Sant’Agata tra mito e realtà

La storia di Agata, vergine e martire, è per tutti i catanesi un bagaglio culturale indispensabile. La quindicenne, figlia di una benestante famiglia catanese e che voleva dedicare la propria vita a Dio, fu vittima delle attenzioni del proconsole romano Quinziano, che se ne invaghì. Questi, ricevuto il rifiuto da parte della ragazza, la fece torturare fino a farle strappare i seni con delle tenaglie. Dopo che in soli quattro giorni le ferite furono rimarginate grazie all’intervento di San Pietro, Quinziano nel colmo della sua rabbia decise di farla bruciare viva. Mentre Agata si trovava nella fornace, un forte terremoto scosse la città di Catania e il Pretorio crollò parzialmente seppellendo due carnefici consiglieri di Quinziano. La folla dei Catanesi spaventata, si ribellò all’atroce supplizio della giovane vergine, costringendo il proconsole a far togliere Agata dalla brace e a farla riportare agonizzante in cella, dove morì qualche ora dopo.

Secondo la tradizione, mentre il fuoco bruciava le sue carni, non bruciò il velo che lei portava. Il velo divenne perciò una preziosa reliquia che venne da subito venerata e a cui si attribuì il potere di fermare le eruzioni dell’Etna.
Nel 1040 le reliquie della santa, furono trafugate dal generale bizantino Giorgio Maniace, che le trasportò a Costantinopoli. Nel 1126, però,  due soldati della corte imperiale, il provenzale Gilberto ed il pugliese (o calabrese secondo altre versioni) Goselmo, le riportarono a Catania dopo un’apparizione della stessa santa, che indicava la buona riuscita dell’impresa. La nave approdò la notte del 17 agosto in un posto denominato Ognina, tutti i catanesi risvegliati dal suono delle campane si riversarono nelle strade in camicia da notte.
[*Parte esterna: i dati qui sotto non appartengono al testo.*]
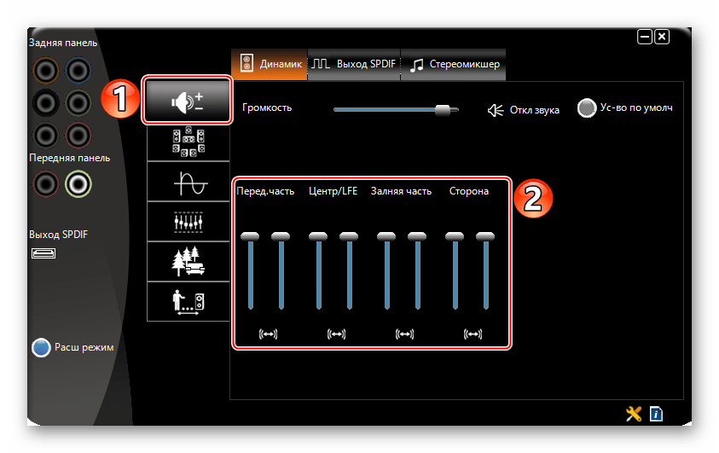The height and width of the screenshot is (453, 719).
Task: Switch to the Стереомикшер tab
Action: (455, 64)
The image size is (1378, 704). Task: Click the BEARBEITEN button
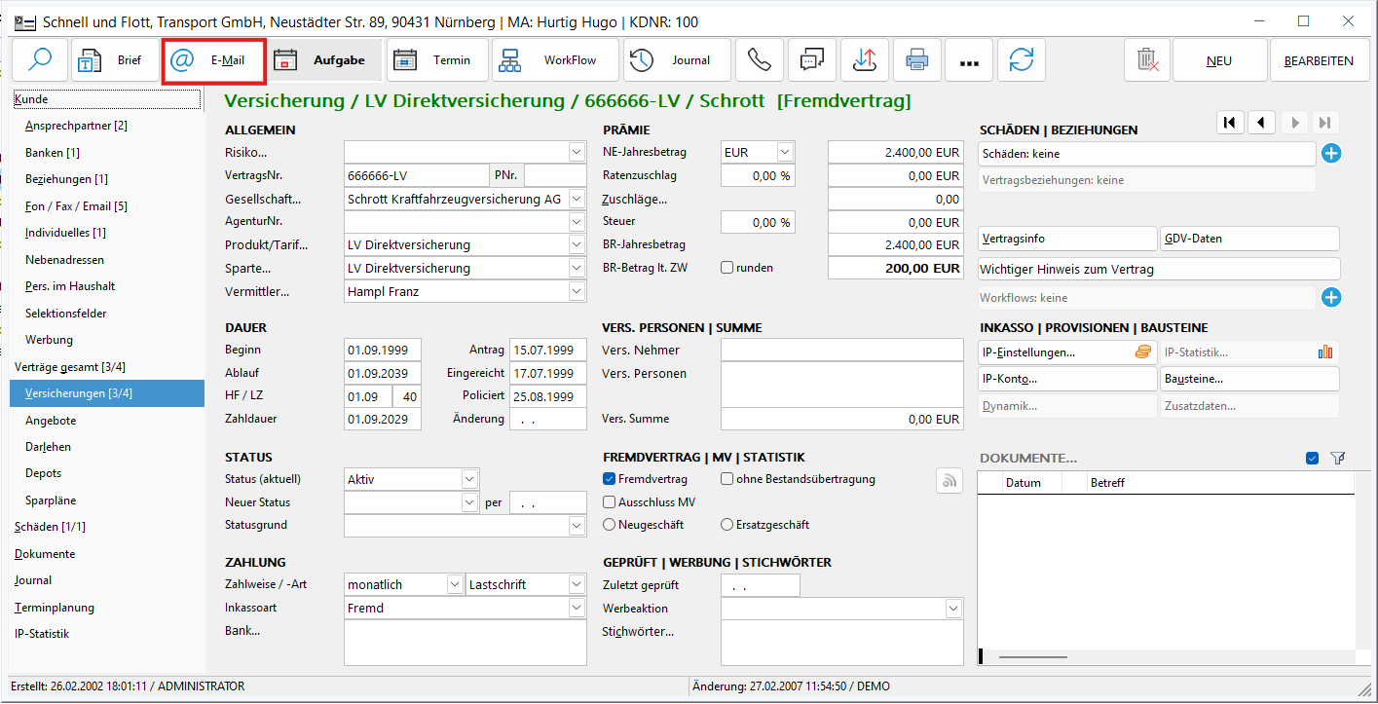coord(1319,60)
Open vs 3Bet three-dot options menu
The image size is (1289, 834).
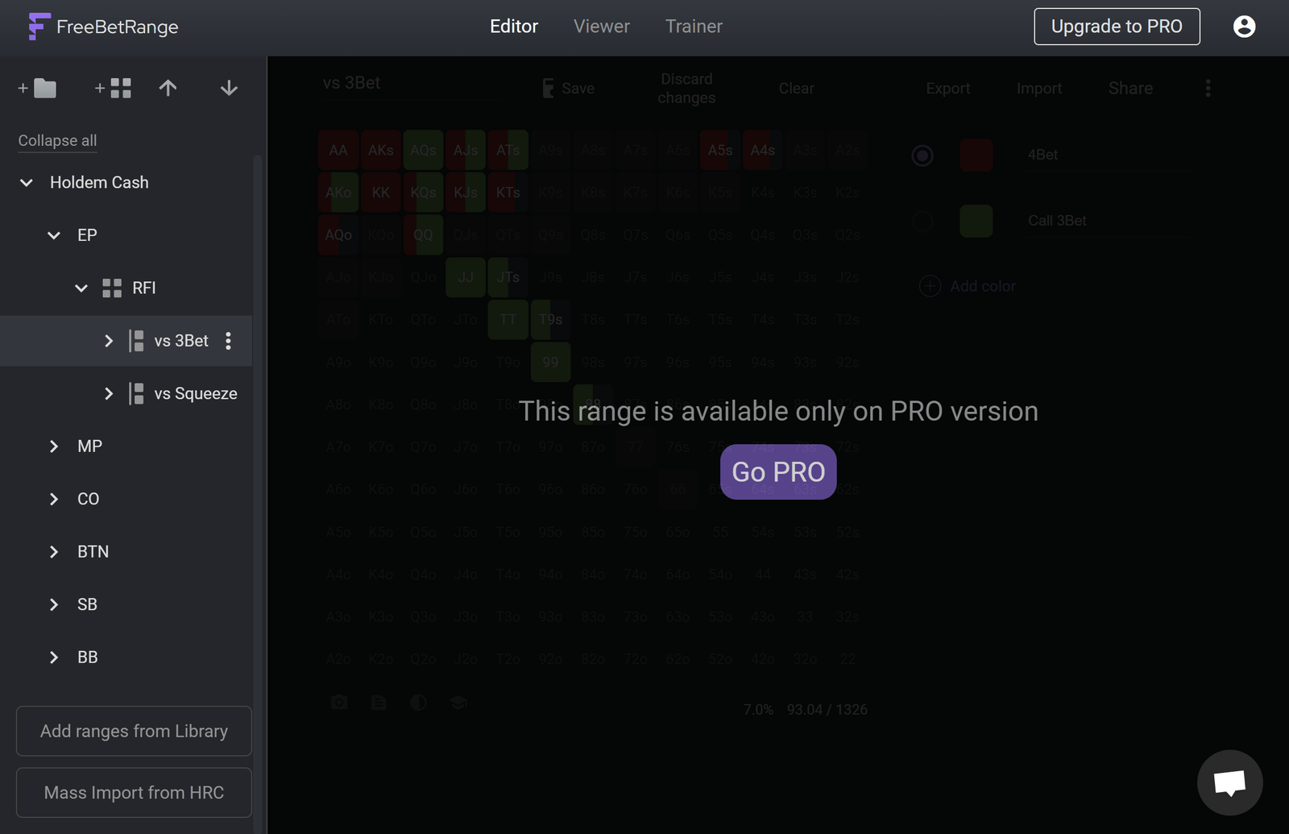click(229, 341)
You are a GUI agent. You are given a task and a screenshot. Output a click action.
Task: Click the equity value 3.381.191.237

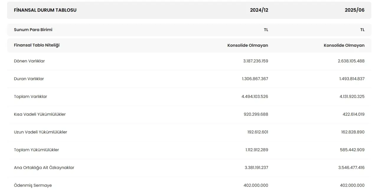pyautogui.click(x=256, y=167)
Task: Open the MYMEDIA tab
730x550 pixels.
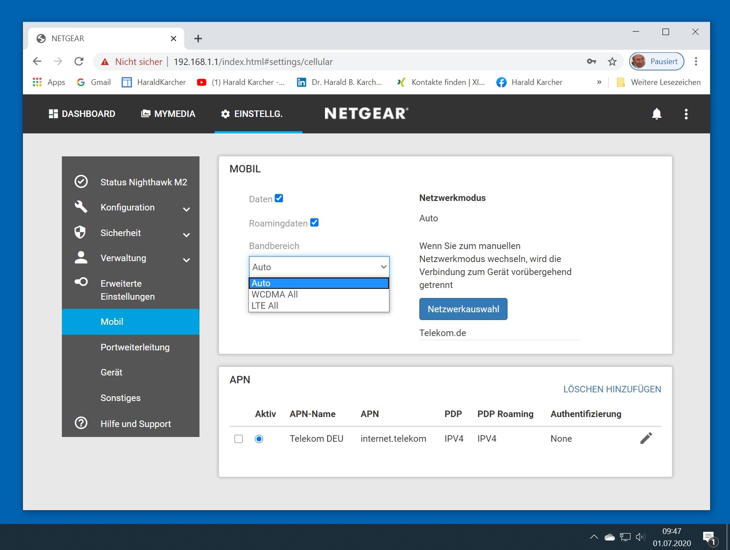Action: click(x=168, y=114)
Nessun catanese che ha sentito raccontare questa storia dai genitori o dai nonni si sognerebbe di metterebbe in discussione questa storia. Però, basta fare alcune semplici ricerche per scoprire che almeno due elementi di questa storia sono quantomeno discutibili. Innanzi tutto l’origine del cosiddetto “sacco”, abito bianco che tutti i fedeli indossano durante le processioni. Secondo la tradizione sarebbe un modo per ricordare quella notte del 1126, quando al ritorno a Catania delle reliquie di Sant’ Agata i cittadini uscirono di casa in camicia da notte. Ma l’origine dell’attuale abito votivo che si compone appunto un camice bianco legato in vita da un cordino, un cappello nero e dei guanti bianchi potrebbe essere molto meno romantica. Alcuni studi hanno smentito questa tradizione in quanto l’uso della camicia da notte risale al 1300. L’origine è invece di natura religiosa. Infatti l’abito bianco sarebbe solo una rappresentazione della veste liturgica, il cordoncino rappresenterebbe un cilicio, mentre il berretto nero sarebbe solo il simbolo della cenere di cui i penitenti si cospargevano il capo.

Altro elemento che potrebbe essere messo in discussione, è l’età di Agata al momento del suo martirio. Quindici anni, secondo alcuni studi, sarebbero troppo pochi, mentre sarebbe più credibile il raggiungimento della maggiore età, cioè ventuno anni. Infatti era questa l’età minima per poter essere consacrata diaconessa, carica sicuramente rivestita dalla santa visto l’ abito con cui viene rappresentata, ovvero una tunica bianca con pallio rosso. Possiamo immaginarla, più che come una ragazzina, piuttosto come una donna con ruolo attivo nella sua comunità cristiana. Questo, unito alla voglia di estirpare le terre della benestante famiglia di Agata, farebbero pensare più a ragioni politiche che ad una infatuazione amorosa del proconsole.

La verità è sempre meno affascinante di quello che viene tramandato di generazione in generazione, e per quanto dovrebbe essere lo scopo di ogni ricerca scientifica e giornalistica, in questi casi è forse meglio assecondare la tradizione e accettare le drammatizzazioni, come un martirio in giovane età, o immagini suggestive come quella dei cittadini catanesi che nel cuore della notte come fantasmi escono al suono delle campane per accogliere le reliquie. Saranno forse meno realistiche, ma sono necessarie per creare il mito e la leggenda intorno a cui si forma spesso l’identità di un popolo.